Soul is strongest when it spends time in the Great Before. The backgrounds and character designs are beautifully abstract and incredibly engaging. These scenes are pure Pixar magic. There are some obvious comparisons to be made to both Inside Out and Coco, but Soul’s angle is unique enough to stand on its own. Sadly, most of the film takes place in New York in a cliched body-swapping story crossed with a cliched fish-out-of-water in the big city story (one that seems as though it was lifted from an early draft of Jon Favreau’s Elf, though not nearly as successful). Unlike the Great Before scenes, all of the action that takes place in New York feels more like a Universal/illumination film, down to the character designs. Not that it’s a dig necessarily, but The Secret Life of Pets is far from Coco or Inside Out.

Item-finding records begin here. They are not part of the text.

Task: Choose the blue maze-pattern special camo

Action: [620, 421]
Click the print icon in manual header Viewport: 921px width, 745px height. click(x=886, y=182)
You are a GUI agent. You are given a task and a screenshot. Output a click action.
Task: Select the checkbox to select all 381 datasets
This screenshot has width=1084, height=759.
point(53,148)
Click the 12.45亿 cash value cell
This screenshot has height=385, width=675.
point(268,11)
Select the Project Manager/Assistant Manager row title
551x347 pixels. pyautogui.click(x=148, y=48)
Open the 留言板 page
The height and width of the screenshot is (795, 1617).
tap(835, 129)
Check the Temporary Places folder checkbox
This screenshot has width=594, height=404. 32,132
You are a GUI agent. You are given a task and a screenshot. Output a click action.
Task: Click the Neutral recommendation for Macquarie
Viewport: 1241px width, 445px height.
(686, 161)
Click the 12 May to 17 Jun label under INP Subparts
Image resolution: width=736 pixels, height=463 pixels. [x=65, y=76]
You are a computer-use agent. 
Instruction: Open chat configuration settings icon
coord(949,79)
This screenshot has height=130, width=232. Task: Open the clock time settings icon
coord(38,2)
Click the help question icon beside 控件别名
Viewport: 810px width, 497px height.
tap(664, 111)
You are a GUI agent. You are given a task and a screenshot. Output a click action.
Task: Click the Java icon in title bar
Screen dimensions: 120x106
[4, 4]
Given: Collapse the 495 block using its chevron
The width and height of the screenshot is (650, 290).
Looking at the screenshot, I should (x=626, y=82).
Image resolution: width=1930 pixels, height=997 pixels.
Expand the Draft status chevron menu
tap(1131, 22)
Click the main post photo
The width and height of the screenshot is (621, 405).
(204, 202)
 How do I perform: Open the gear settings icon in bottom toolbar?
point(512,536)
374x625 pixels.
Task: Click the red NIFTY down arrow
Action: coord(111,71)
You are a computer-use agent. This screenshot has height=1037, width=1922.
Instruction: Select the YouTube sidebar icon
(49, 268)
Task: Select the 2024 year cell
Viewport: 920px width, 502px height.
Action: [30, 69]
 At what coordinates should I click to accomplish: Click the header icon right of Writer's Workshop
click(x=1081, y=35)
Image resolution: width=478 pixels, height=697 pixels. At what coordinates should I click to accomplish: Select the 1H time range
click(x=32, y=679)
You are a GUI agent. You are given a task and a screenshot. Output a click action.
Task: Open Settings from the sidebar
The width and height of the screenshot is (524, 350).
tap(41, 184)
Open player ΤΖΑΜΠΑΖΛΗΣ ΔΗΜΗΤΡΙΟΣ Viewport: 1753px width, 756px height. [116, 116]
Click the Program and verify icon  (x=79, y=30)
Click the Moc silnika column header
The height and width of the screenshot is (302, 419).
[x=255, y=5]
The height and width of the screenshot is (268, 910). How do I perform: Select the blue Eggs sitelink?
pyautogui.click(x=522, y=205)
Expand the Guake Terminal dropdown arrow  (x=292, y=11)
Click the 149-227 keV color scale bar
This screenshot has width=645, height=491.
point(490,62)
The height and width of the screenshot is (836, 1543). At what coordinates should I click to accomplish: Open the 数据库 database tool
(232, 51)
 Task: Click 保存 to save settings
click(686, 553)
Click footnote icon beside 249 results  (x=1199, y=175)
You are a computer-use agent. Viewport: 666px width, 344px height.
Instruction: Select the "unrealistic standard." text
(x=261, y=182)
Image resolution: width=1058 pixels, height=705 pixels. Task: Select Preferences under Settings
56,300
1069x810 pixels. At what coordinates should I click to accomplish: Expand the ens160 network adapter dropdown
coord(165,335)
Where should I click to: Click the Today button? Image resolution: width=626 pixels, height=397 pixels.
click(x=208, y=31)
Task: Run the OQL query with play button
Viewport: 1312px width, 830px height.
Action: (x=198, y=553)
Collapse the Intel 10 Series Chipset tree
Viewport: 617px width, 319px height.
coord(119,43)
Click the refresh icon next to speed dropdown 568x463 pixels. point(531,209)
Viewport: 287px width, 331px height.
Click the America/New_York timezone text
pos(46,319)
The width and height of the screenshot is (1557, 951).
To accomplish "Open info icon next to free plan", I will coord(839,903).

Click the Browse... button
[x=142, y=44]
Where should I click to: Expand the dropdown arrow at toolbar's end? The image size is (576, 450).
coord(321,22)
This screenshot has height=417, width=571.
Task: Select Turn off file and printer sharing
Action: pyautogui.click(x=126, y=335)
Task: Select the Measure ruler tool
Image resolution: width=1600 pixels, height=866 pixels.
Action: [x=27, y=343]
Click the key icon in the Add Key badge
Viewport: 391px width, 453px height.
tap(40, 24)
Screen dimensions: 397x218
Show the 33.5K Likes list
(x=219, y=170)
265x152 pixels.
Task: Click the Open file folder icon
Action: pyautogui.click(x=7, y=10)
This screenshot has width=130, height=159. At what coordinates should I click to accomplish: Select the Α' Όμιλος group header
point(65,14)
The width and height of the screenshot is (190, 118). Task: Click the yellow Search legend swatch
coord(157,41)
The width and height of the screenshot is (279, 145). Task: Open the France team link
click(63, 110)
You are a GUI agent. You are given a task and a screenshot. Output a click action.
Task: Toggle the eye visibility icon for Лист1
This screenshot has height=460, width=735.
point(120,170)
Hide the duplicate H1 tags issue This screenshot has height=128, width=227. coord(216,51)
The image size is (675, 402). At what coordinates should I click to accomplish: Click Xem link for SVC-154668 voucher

Pixar films as a whole have been known to perfectly blend emotion and humor, but unfortunately, Soul comes up short on both. The subject matter in Soul, coping with life after death and finding ones’ purpose in life, while deep, lacks any real emotion. Pixar, more than any other animation studio (and many live-action studios for that matter) has excelled at creating characters and stories that the audience can relate to on an intimately emotional level almost immediately. Before the first act of Up even begins, we are treated to one of the most emotionally engaging sequences in all of film and done so without a lick of dialogue. Here, the emotion is muted. That’s not to say there aren’t some touching moments, but not what we’ve come to expect from the studio.

The humor falls short in Soul as well. With talents like Foxx and Fey joined by comedic actors like The IT Crowd’s Richard Ayoade and naturally funny talk show host Graham Norton, you would think we’d be good for at least a few laugh out loud moments, but instead we’re given a spattering of light chuckles, at best. I don’t expect every Pixar outing to raise to the comedic level of Finding Nemo, Monsters Inc. and Up, but a few good laughs doesn’t seem like much to ask for.

With jazz being a focus of Soul, we’re treated to some really nice pieces of jazz music thanks to Jon Batiste. His music is a real stand out in the film. I wish the same could be said of the score. Trent Reznor and Atticus Ross do an admirable job, but the score is a far cry from Michael Giacchino’s work, who has composed music for more than a dozen films for Disney, including the Oscar and Grammy-winning score for Up.

Perhaps the greatest disappointment with Soul is that there is absolutely no resolution to Joe’s character arc whatsoever. I don’t mean that in a ‘Well, that didn’t go in the direction I thought it would’ kind of way, but rather in a ‘Are there five minutes missing from the end of the film?’ kind of way. We are left empty-handed, given only a film-ending line of dialogue that appears as though it’s meant to wrap everything up. Upon further contemplation, it is of no real significance to Joe’s story arc at all. His arc, incidentally, seemed relatively obvious from the film’s onset, but someone apparently forgot to tell that to writers Pete Docter, Kemp Powers, and Mike Jones.

Soul is not a dislikable film by any means. It’s enjoyable enough for certain, and the story, while convoluted, has a pleasantness about it that’s very endearing. There are worse ways to spend two hours. However, Pixar has set a pretty high bar, and Soul sadly falls short of it.

3

Quick Scan

A pleasant though ultimately disappointing outing from the great Pixar Studios.